Andrew Biggs wrote elsewhere:
Social Security reform could more cheaply and effectively protect against poverty in old age, but this would require rethinking how Social Security has traditionally worked.… An earnings‐based program also locks in what Social Security produces today: unnecessarily generous benefits for the highest earners, who easily could save more for retirement on their own, while shortchanging the Americans most at risk of poverty in old age because they received low pay during their working years. It’s not clear what important public policy problem this is the solution for.

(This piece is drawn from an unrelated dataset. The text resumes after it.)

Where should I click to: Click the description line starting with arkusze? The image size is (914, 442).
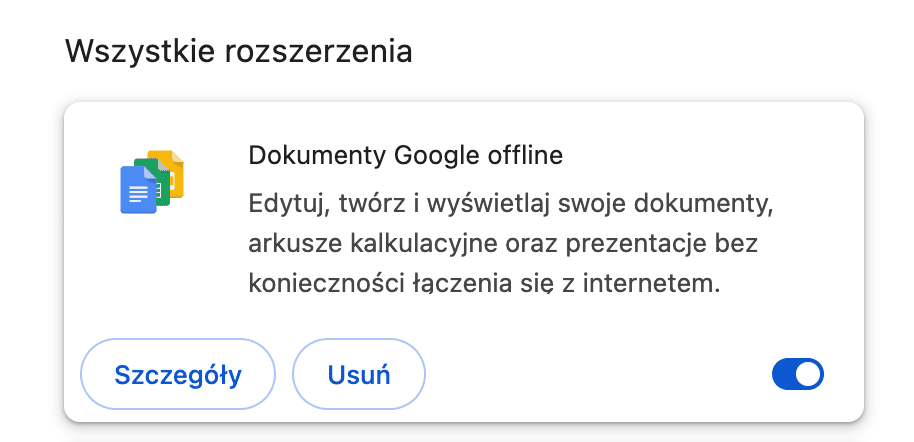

For Social Security to maintain its current benefit structure would require large‐scale tax increases that would most likely fall on working Americans through an across‐the‐board payroll tax rate increase. This would reduce incentives to work, especially among lower‐wage earners, and put a damper on economic growth. Congress could also raise payroll taxes to shore up Social Security by lifting the payroll tax cap, which would impose a punitive 12 percent marginal tax increase on higher‐income earners. Or Congress could resort to other revenue sources, using general revenues instead of dedicated payroll taxes, to make up for Social Security’s funding shortfall. All these options involve serious tradeoffs, reducing Americans’ incomes and economic growth.

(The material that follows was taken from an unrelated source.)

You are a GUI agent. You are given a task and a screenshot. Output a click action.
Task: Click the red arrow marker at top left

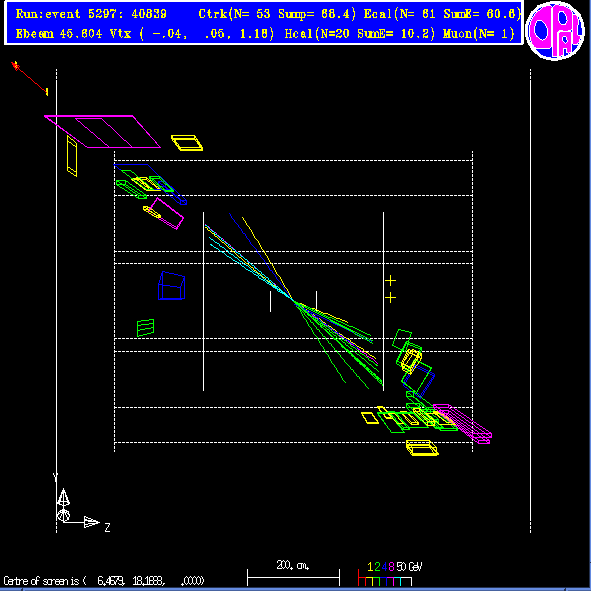[30, 78]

A better option would return Social Security to its stated goals of old‐age poverty protection by shifting from an earnings‐related benefit to a flat benefit that is predictable, transparent, and more effective at providing insurance for struggling seniors. The United Kingdom used to feature an earnings‐related benefit in the past but connected the dots that this was an ineffective and excessively costly way to provide seniors with poverty protection in old age. So, in 2014, the UK adopted the new state pension, shifting to a flat benefit model that raised benefits for seniors with low lifetime earnings and reduced benefits for those at the upper end.
Keen readers will observe that reducing higher‐income earners’ Social Security benefits after the fact will amount to a de facto tax increase by reducing the amount these individuals will receive in old age without changing the payroll taxes they were required to pay. They’re not wrong.

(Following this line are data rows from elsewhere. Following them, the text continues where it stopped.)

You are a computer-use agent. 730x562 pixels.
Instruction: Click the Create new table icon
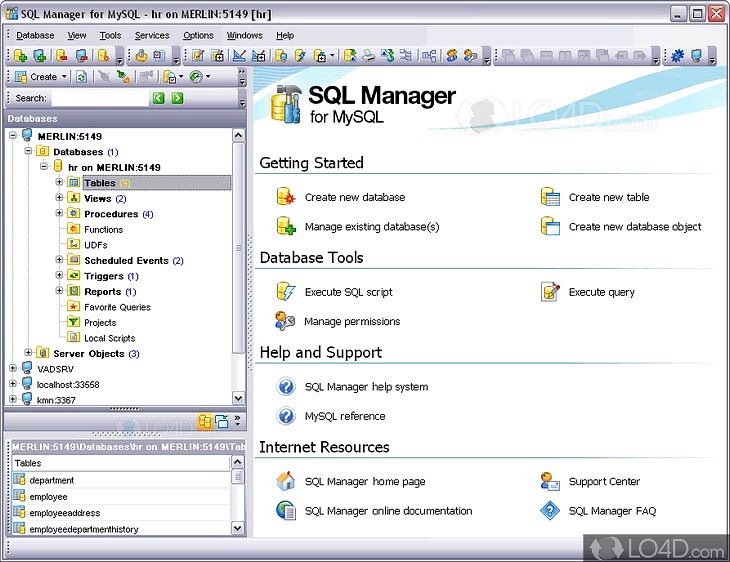pyautogui.click(x=551, y=197)
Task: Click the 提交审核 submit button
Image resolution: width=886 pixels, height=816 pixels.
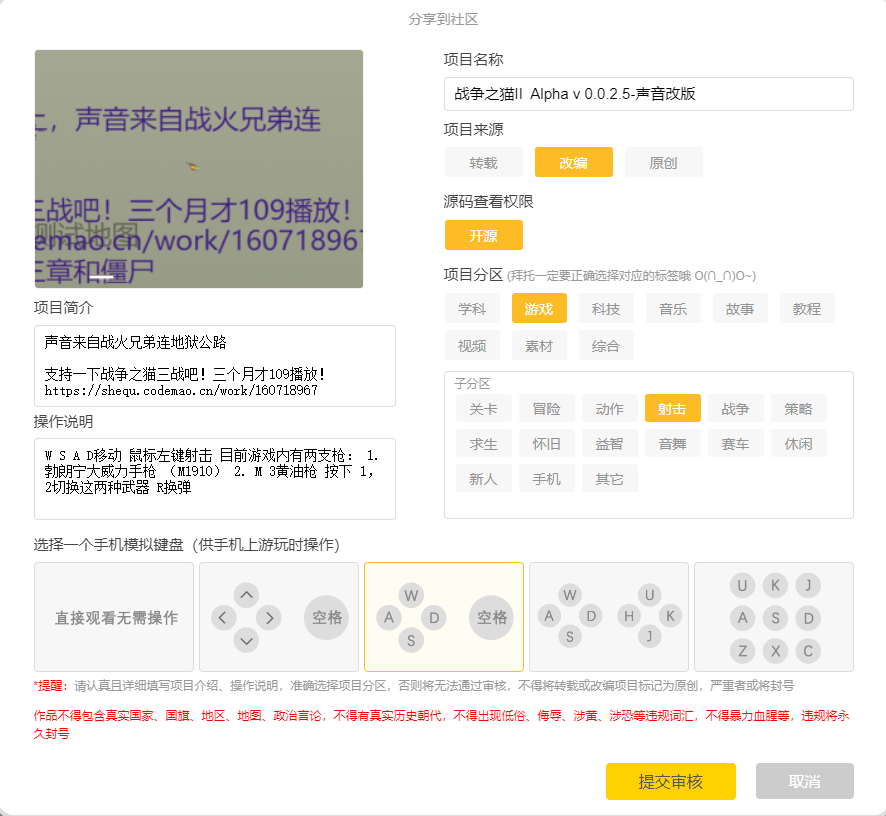Action: click(x=670, y=781)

This is why previous proposals emphasized returning at least a portion of payroll taxes to workers to allow them to save and invest these funds in accounts they owned and controlled. The unfortunate truth is that US legislators procrastinated for too long, allowing the Social Security system to run into the red with a $120 billion annual cash‐flow deficit as of 2023 and a $23 trillion long‐term unfunded obligation. What remains is to stop the bleeding. Reducing benefits for higher‐income earners to keep program costs in check, and especially as part of a more fundamental rethinking of the proper purpose of an old‐age‐income support program, is a better alternative than raising taxes on current workers. It will inflict lower economic costs and reduce uncertainty over future tax increases from allowing program costs to continue to grow on an unsustainable trajectory.
With Social Security’s trust fund demanding congressional action by 2033 to avert indiscriminate benefit cuts, it’s about time US legislators connect the dots as well.